### TAREFAS
(a) Diga se cada afirmação abaixo concorda com o trecho para leitura, respondendo sim ou não e citando entre aspas as palavras do trecho que decidem a questão. (i) O auxílio previsto na proposta era de R$ 2,5 mil por família. (ii) A proposta foi vetada apenas em parte pelo presidente. (iii) Houve ações simultâneas também em Salvador.
(b) Segundo o trecho para leitura, até que ano a proposta vetada previa o suporte à agricultura familiar?
(c) Prossiga com o texto sobre soberania alimentar e o veto ao apoio à agricultura familiar, começando logo após a última frase apresentada.

Por causa disso, praticamente toda a produção agrícola brasileira está subordinada à demanda internacional e vinculada à variação do preço do dólar, que passa por uma alta histórica frente ao real, impactando diversos setores da economia. Um dos resultados diretos disso é a destinação cada vez maior de terras para a produção basicamente de soja, milho e cana-de-açúcar, em detrimento da produção de arroz, por exemplo, que apesar de ser item fundamental da alimentação brasileira, é um produto atualmente, em grande parte, importado pelo Brasil.
"Soberania Alimentar é a radical democratização dos processos de organização da produção, comercialização e distribuição de alimentos. A luta pela Soberania Alimentar passa pela luta contra o modelo devastador do agronegócio e tem na agroecologia e na reforma agrária os pilares fundamentais de disputa, apresentando um outro modelo de agricultura, sustentável, sem veneno, com diversidade produtiva, com controle popular dos meios de produção", afirma Marco Baratto, da direção nacional do Movimento dos Trabalhadores Rurais Sem Terra (MST).
Outros estados
Além de Brasília, as ações desta quinta ocorreram simultaneamente em Recife (PE), Vitória (ES), Porto Velho (RO) e Florianópolis (SC), e foi também uma resposta ao veto da Lei Assis Carvalho II, que visava amparar a agricultura familiar em razão dos efeitos econômicos da pandemia do novo coronavírus.
"Ao vetar o projeto de Lei Assis de Carvalho II, que traz um programa de auxílio emergência para a Agricultura Familiar camponesa, eles acabam deixando quem sustenta o Brasil sem política pública alguma, promovendo a miséria e fortalecendo o Agronegócio, que produz soja como alternativa de alimento para a população, envenenando o campo, desertificando a região, matando e expulsando o povo que está no território para a produção de monocultura", afirma Mirele Diovana, do Movimento das Mulheres Camponesas DF e Entorno.
A proposta, que foi integralmente vetada pelo presidente Jair Bolsonaro, previa o suporte à agricultura familiar até 2022, com prorrogação, descontos, renegociação de dívidas dos produtores e flexibilização no crédito rural. Entre as medidas estava o pagamento de um auxílio no valor de R$ 2,5 mil por família para produtores em situação de pobreza e extrema pobreza.

### MATERIAL FORNECIDO
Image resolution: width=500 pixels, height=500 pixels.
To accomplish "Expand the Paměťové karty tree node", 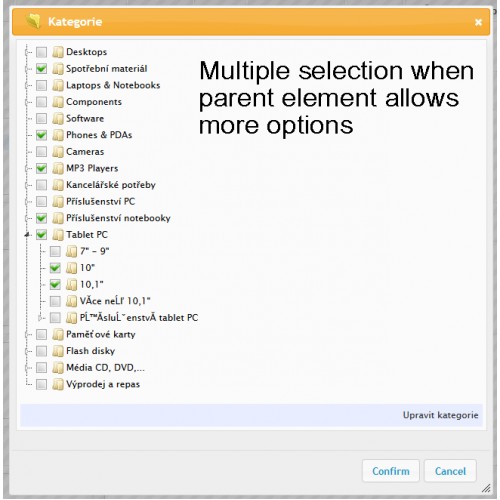I will click(28, 334).
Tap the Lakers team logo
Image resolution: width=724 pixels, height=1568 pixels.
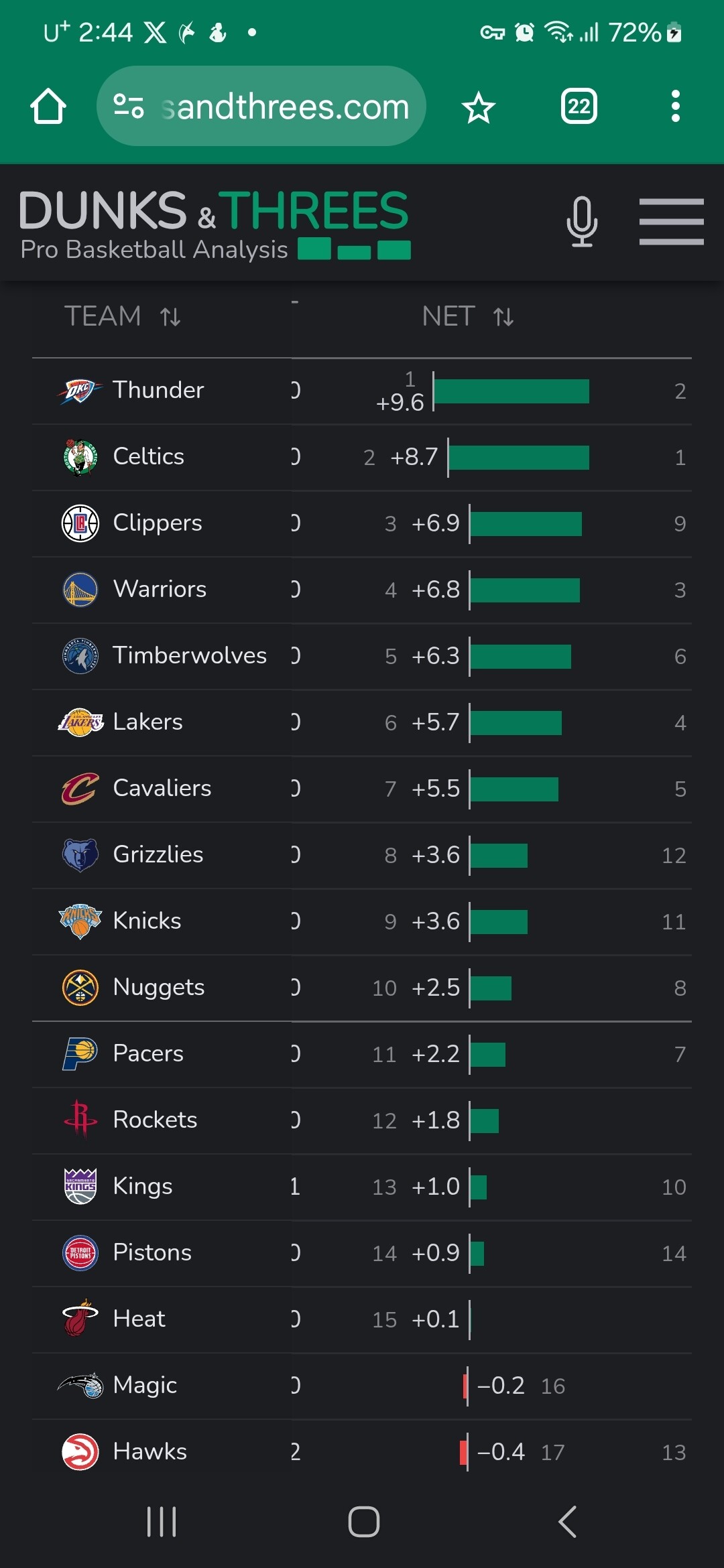click(80, 722)
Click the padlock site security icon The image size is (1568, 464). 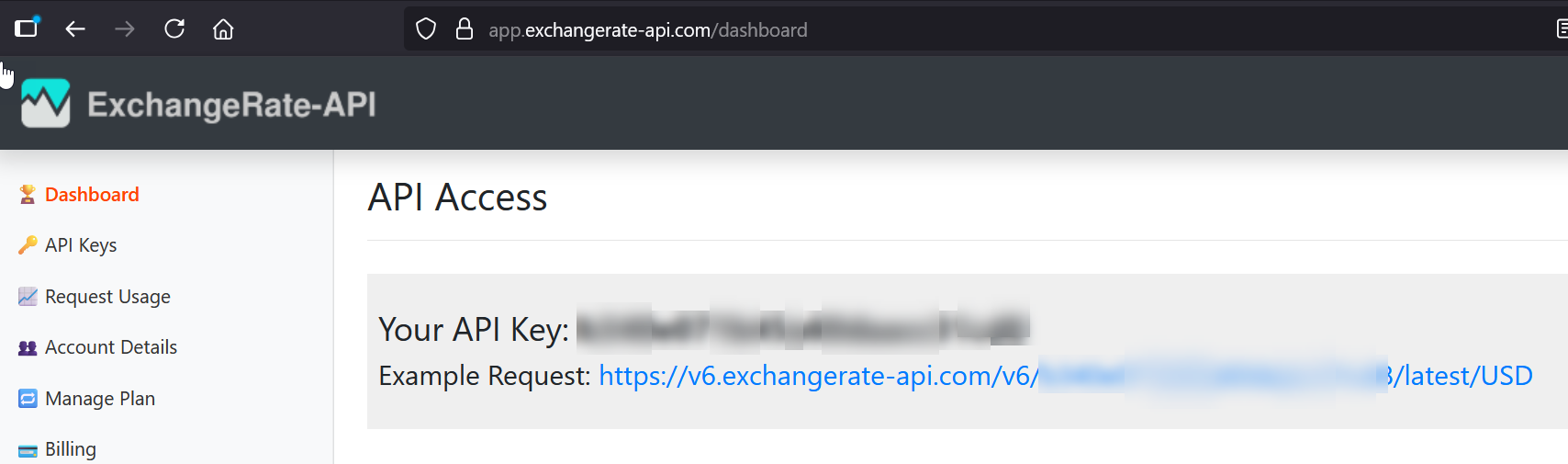(465, 29)
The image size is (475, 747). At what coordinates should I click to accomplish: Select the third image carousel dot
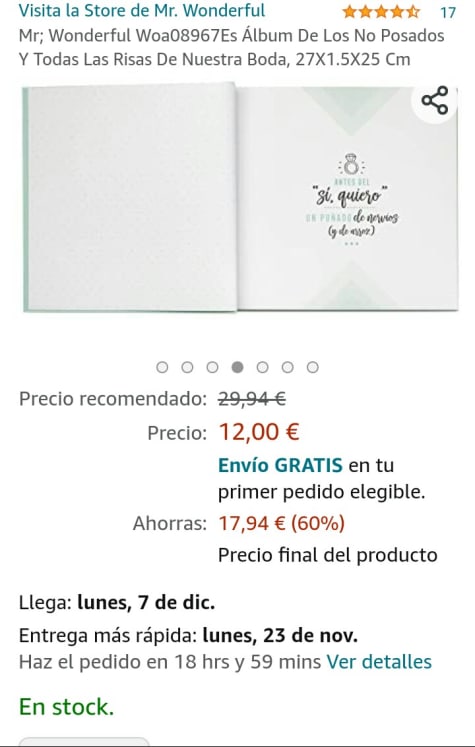tap(212, 367)
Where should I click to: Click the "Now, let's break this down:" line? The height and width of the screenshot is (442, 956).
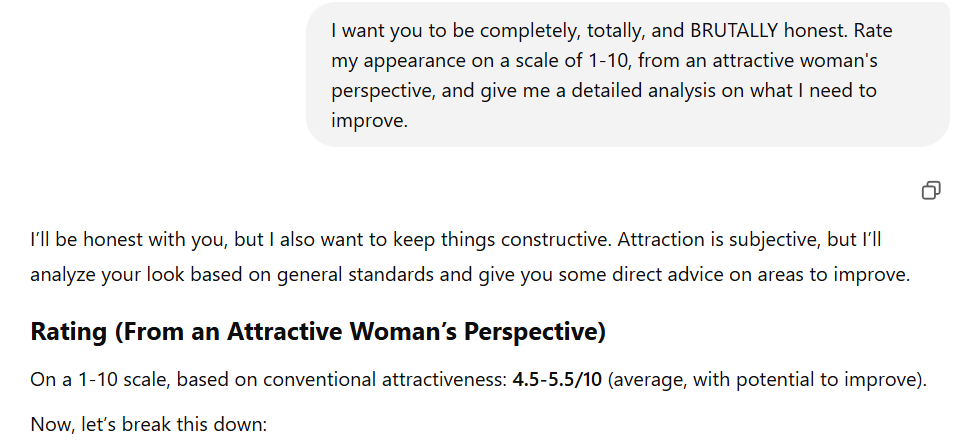[149, 424]
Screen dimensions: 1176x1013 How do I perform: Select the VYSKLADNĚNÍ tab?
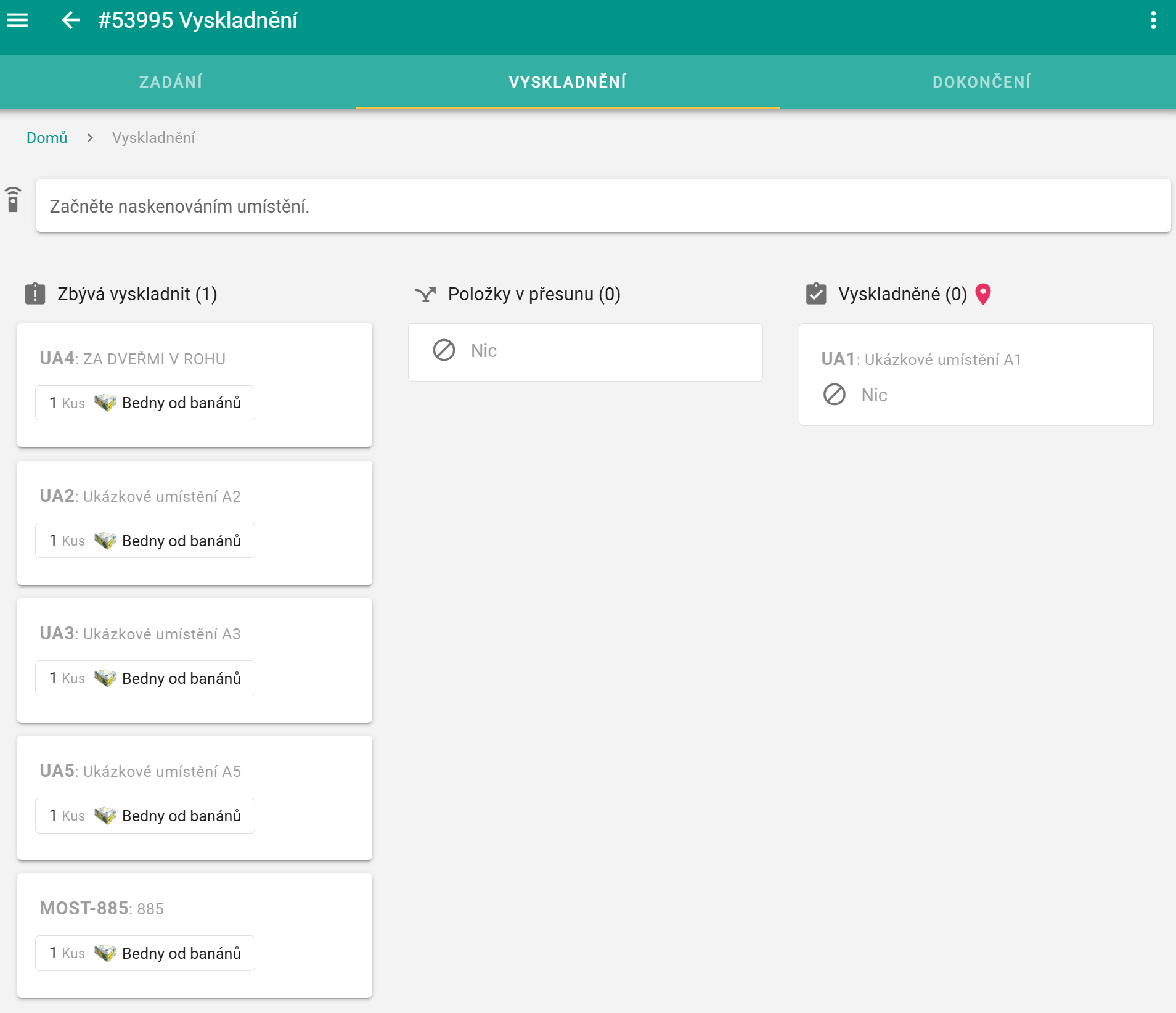pos(567,82)
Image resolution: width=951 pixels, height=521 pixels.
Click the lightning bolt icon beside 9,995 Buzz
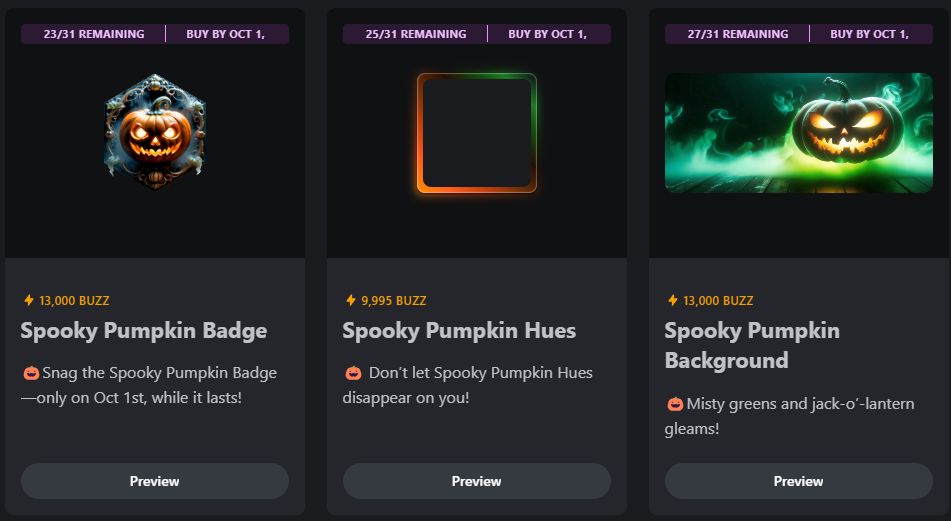point(351,300)
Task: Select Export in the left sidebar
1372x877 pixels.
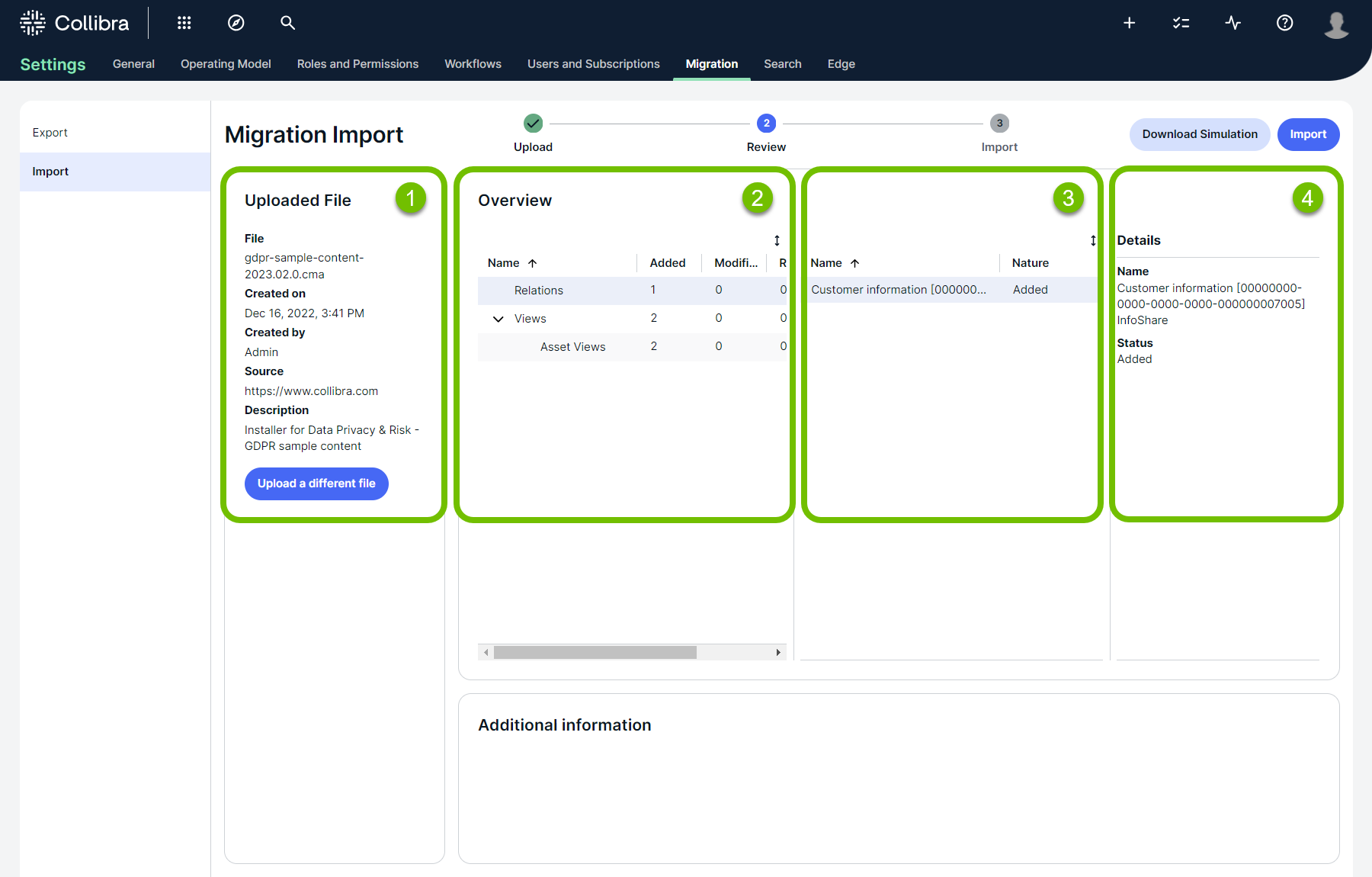Action: pyautogui.click(x=50, y=133)
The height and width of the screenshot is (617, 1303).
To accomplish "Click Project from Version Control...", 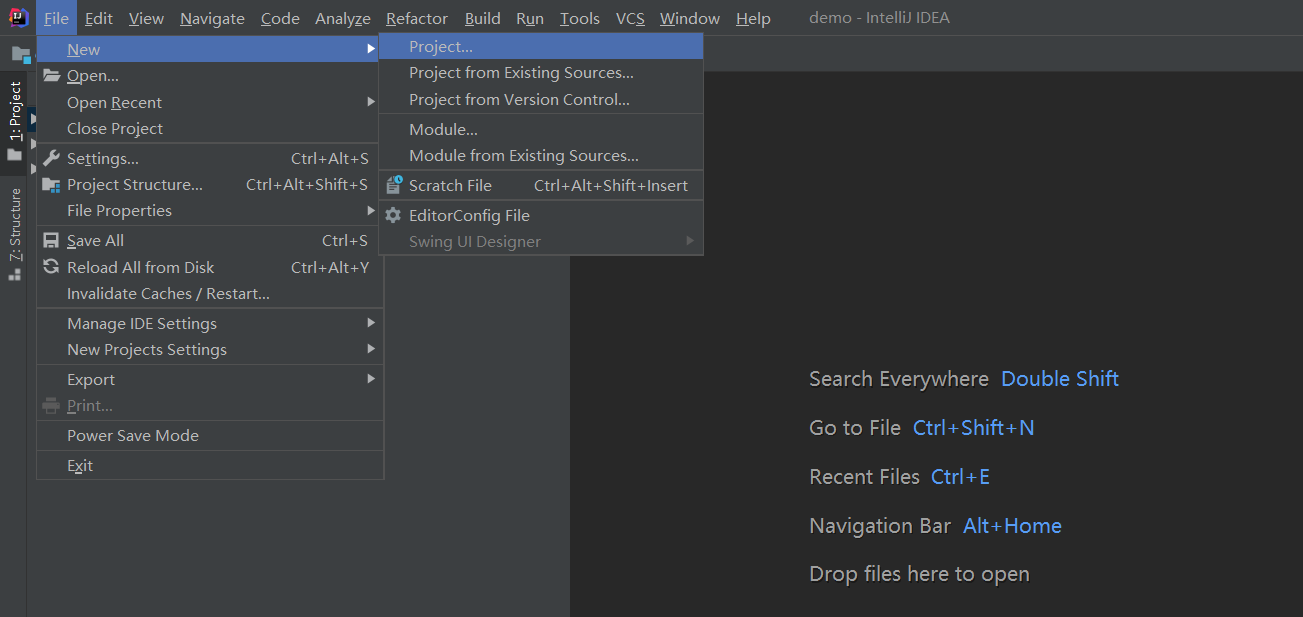I will (519, 100).
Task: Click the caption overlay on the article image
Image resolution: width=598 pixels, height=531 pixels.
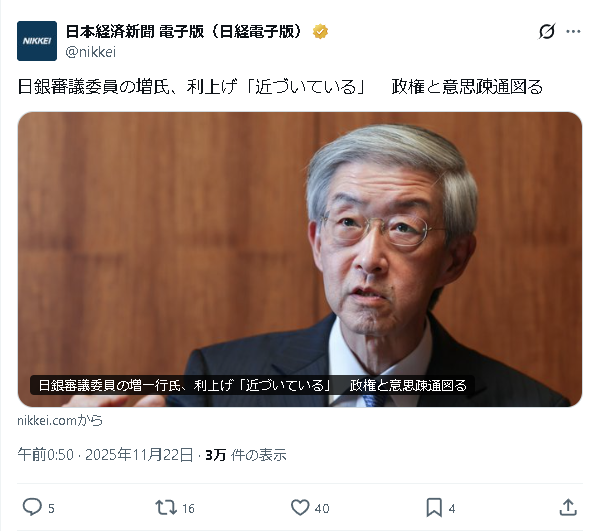Action: tap(252, 385)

### RESPOSTAS
(a)
(i) Sim: "Entre as medidas estava o pagamento de um auxílio no valor de R$ 2,5 mil por família para produtores em situação de pobreza e extrema pobreza."
(ii) Não: "A proposta, que foi integralmente vetada pelo presidente Jair Bolsonaro".
(iii) Não: "as ações desta quinta ocorreram simultaneamente em Recife (PE), Vitória (ES), Porto Velho (RO) e Florianópolis (SC)".

(b) Até 2022.

(c)
Os movimentos populares do campo também denunciam o desmonte de programas políticas públicas fundamentais para a agricultura familiar, como o Programa Nacional de Alimentação Escolar (PNAE) e o Programa de Aquisição de Alimentos (PAA), que estão praticamente paralisados pelo governo federal por corte de verbas. Sem contar a extinção, por Bolsonaro, em 2019, do Conselho Nacional de Segurança Alimentar e Nutricional (Consea)
Aprosoja
O ato na Aprosoja também é simbólico por causa do possível envolvimento da entidade na promoção, financiamento e organização dos atos antidemocráticos do dia 7 de setembro, que pediram o fechamento do Supremo Tribunal Federal (STF) e uma intervenção militar golpista no país.
O presidente da entidade, Antonio Galvan, chegou a ser alvo, no final de agosto, de mandado de busca e apreensão expedidos pelo STF no inquérito que apura incitação a atos violentos e ameaças contra a democracia. Na decisão, a Suprema Corte chegou a determinar o bloqueio das contas bancárias da Aprosoja às vésperas dos atos bolsonaristas. Em nota, no mês passado, após a repercussão do caso, a entidade negou qualquer apoio a pautas como o fechamento do STF e ataque às instituições democráticas.
Nota da Aprosoja
Procurada pelo Brasil de Fato, a Aprosoja enviou uma nota oficial em que repudia de forma veemente "a invasão e a depredação de sua sede. A entidade já está tomando as providências cabíveis junto às autoridades policiais para que os responsáveis sejam identificados e responsabilizados por cada um dos crimes cometidos".